Oleh: Alfred Tuname
Selamat datang Raja Salman!
Salman bin Abdulaziz al-Saud, Raja Arab Saudi, telah tiba di Jakarta (1//2017). Tidak tangung-tanggung ia membawa serta rombongan yang terdiri dari 1.500 orang.
Kedatangan Raja Salman tersebut disambut gembira oleh sebagian besar masyarakat Indonesia. Sebagai negara dengan mayoritas penduduk muslim terbesar, kedatangan raja Arab Saudi menjadi simbol kedekatan antara negara Arab Saudi dan Indonesia.
Sebagai perayaan atas relasi erat itu, pemerinah Joko Widodo alias Jokowi tidak tanggung-tanggung dalam menyambut penguasa Arab Saudi itu.

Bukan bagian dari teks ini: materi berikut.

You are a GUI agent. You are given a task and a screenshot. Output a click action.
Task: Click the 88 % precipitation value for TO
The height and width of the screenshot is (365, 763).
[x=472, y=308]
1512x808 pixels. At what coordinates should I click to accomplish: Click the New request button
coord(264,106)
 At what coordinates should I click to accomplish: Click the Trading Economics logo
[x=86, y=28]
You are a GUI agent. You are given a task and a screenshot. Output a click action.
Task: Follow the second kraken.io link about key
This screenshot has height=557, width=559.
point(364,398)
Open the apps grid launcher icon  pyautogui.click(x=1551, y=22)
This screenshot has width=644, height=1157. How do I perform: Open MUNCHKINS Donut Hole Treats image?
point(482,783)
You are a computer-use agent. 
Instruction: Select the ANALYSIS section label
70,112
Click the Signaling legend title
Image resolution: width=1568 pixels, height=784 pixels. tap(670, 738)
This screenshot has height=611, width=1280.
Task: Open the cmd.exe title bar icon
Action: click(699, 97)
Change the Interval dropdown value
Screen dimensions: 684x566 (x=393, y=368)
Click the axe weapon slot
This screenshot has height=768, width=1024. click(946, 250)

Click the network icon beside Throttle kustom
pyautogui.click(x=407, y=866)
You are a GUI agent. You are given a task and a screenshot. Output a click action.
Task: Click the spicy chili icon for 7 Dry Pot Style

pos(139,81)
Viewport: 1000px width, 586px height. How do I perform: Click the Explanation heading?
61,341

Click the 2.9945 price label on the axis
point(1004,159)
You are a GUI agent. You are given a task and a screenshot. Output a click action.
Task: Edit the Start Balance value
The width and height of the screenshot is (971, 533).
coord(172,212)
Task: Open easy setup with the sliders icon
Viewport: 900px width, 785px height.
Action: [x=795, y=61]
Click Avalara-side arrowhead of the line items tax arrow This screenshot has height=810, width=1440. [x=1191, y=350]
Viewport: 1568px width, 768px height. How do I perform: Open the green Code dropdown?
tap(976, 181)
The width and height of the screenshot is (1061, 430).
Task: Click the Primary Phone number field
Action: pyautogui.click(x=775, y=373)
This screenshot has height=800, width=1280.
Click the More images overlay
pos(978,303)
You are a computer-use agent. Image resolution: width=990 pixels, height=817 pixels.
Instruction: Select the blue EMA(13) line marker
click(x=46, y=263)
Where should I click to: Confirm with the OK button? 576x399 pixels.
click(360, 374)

Pengamanan berlapis, rescheduling penerbangan di Bandara Halim Perdana Kusama, sambutan dan jamuan yang mewah dan lain sebagainya disiapkan secara sungguh-sungguh. Jokowi ingin memberikan kesan baik kepada Arab Saudi.
Selain kesan, tentu saja pemerintah Indonesia ingin tetap mempertahankan negara Arab Saudi sebagai mitra yang baik dalam kerja sama ekonomi, politik, sosial dan budaya.
Begitu pun sebaliknya, Raja Salman ingin mempertahankan dan bahkan meningkatkan kerja sama yang baik antara Arab Saudi dan Indonesia. Dasarnya adalah meningkatkan kesejahteraan di dua negara tersebut.
Hegemoni Ekonomi
Indonesia merupakan satu dari beberapa negara di Asia (Malaysia, Jepang, Brunei dan China) yang akan dikunjungi oleh Raja Salman.
Kunjungan kenegaraaan Raja Salman tentu bukan sekadar vakansi turisme. Kunjungan tersebut harus dimengerti sebagai bagian dari strategi diplomasi politik untuk menguatkan sektor ekonomi negara.
Kita ingat pemikir ekonomi-politik Italia, Antonio Gramsci, “di belakang politik ada ekonomi”.
Kondisi ekonomi negara Arab Saudi dengan mengalami penurunan. Ketergantungan pada sektor minyak menyulut penurunan ekonomi negara Arab Saudi. Penerimaan negara terus menurun seiring harga minyak yang tidak stabil dan cenderung buruk.
Untuk itu, diversifikasi ekonomi adalah jalan keluar untuk mengatasi kebuntuan ekonomi tersebut. Prinsipnya, never put all eggs into one basket.
Sektor perdagangan dan investasi menjadi poin penting dalam pembicaraan dua kepala negara. Kerja sama perdangan dan investasi akan membantu menguatkan masing-masing negara.
Di sini, keunggulan komparatif dan kompetitif masing-masing negara menjadi dasar pertimbangan kerja sama, khusus Arab Saudi dan negara-negara di Asia.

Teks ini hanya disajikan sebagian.